Daniel P. Pierce, painter, printmaker, sculptor, and teacher, was born in Woodlake, California on September 10, 1920. His early art training was at the Art Center School and the Chouinard Art Institute in Los Angeles. Due to the entry of the United States into World War II, Pierce was drafted into the army. After the war he took advantage of the GI Bill by continuing his education at the American Art School in New York where he studied with William Gropper and Raphael Soyer, and at the Brooklyn Museum Art School where he came under the influence of Max Beckmann, Gabor Peterdi, and Ben Shahn.

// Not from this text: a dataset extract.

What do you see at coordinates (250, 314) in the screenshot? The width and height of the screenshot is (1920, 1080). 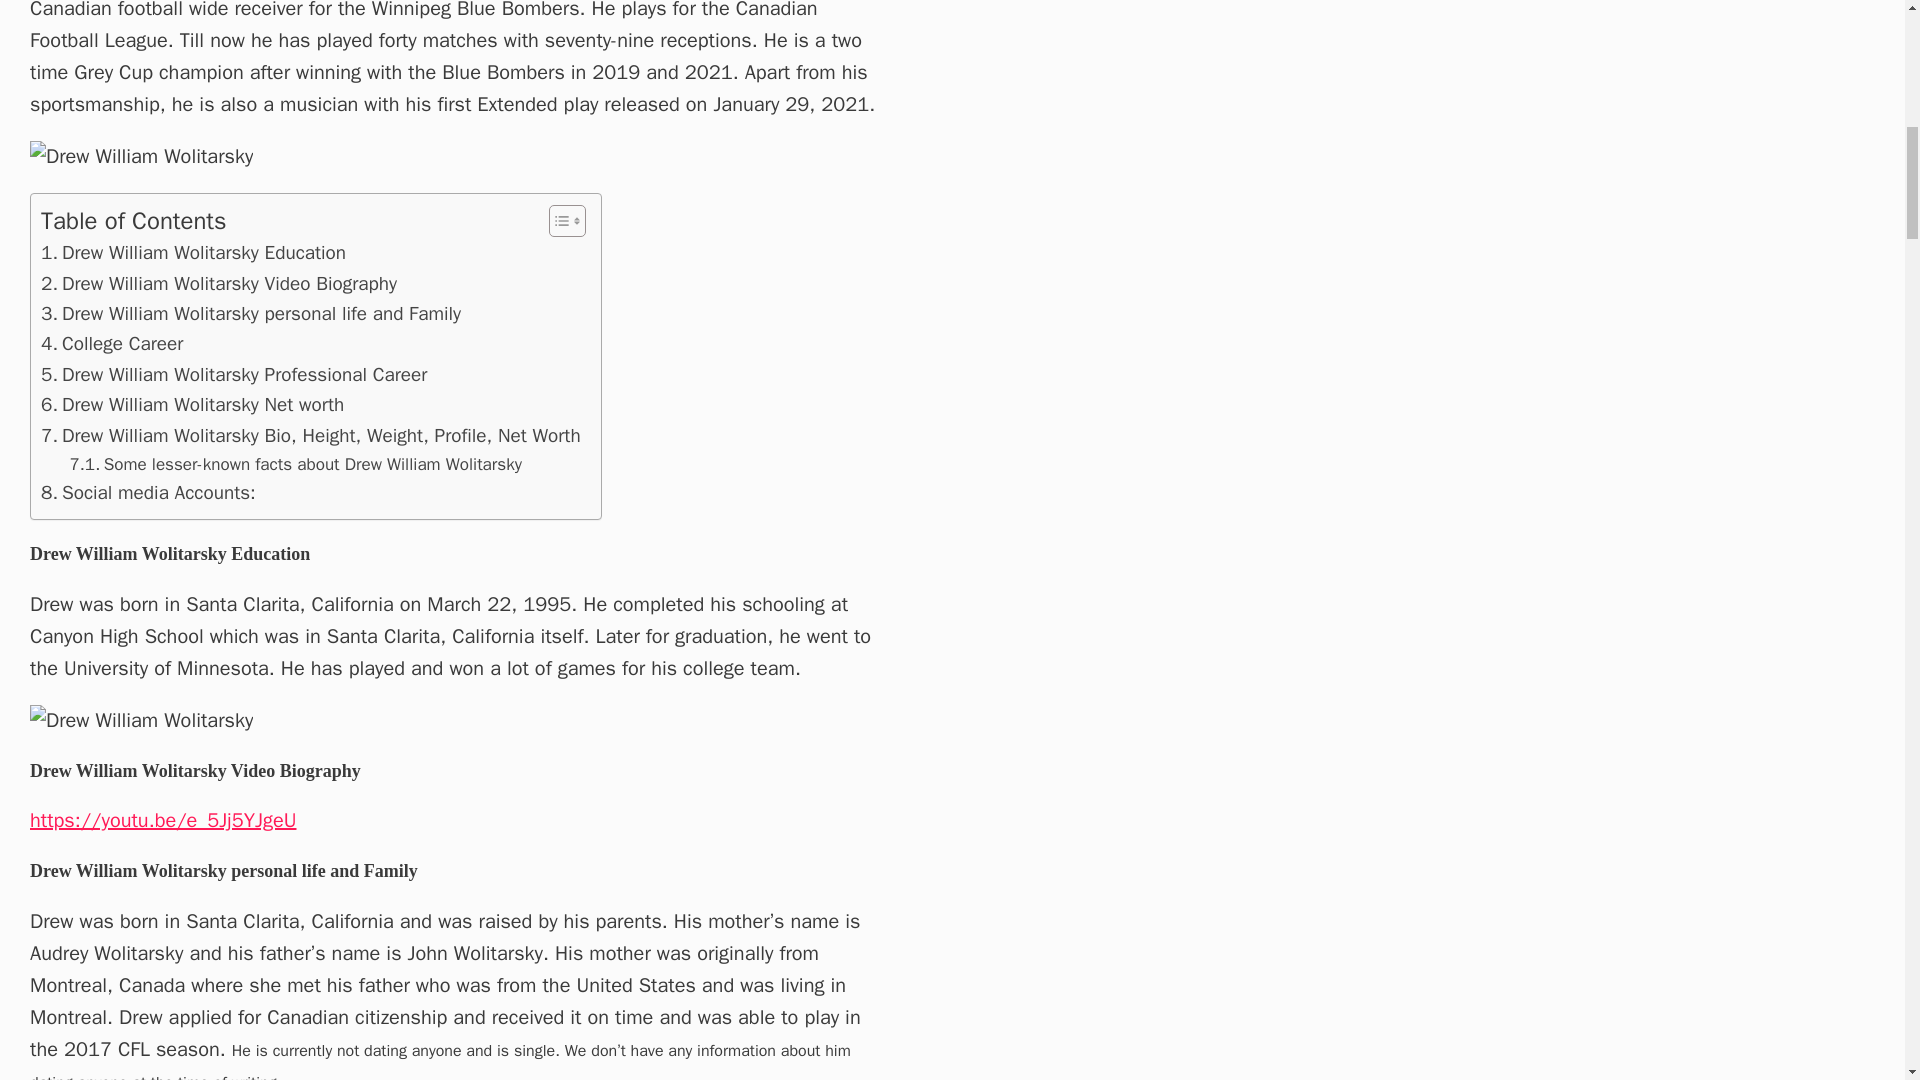 I see `Drew William Wolitarsky personal life and Family` at bounding box center [250, 314].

Pierce moved to Kent, Washington in 1953. He had a varied teaching career in the Northwest: he taught at Seattle University, Cornish College of the Arts, Seattle Art Institute, and the Seattle Art Museum. He was awarded a Carnegie Grant in 1959 and the following year he founded the art department of the University of Alaska. He taught at the university until 1963 and he also earned a degree in journalism. Pierce was hired by the University of Wisconsin at Madison in 1965 to teach printmaking and he retired as professor emeritus in 1984. He was awarded an honorary doctorate of arts from the University of Alaska at Fairbanks in 2012.
His work is represented in the Bibliothèque nationale de France, Brooklyn Museum, Library of Congress, Museum of Modern Art New York, Museum of the North, National Museum of Sweden, Seattle Art Museum, Smithsonian Museum of American Art, and the Victoria and Albert Museum.
Danny Pierce died in Kent, Washington on March 6, 2014.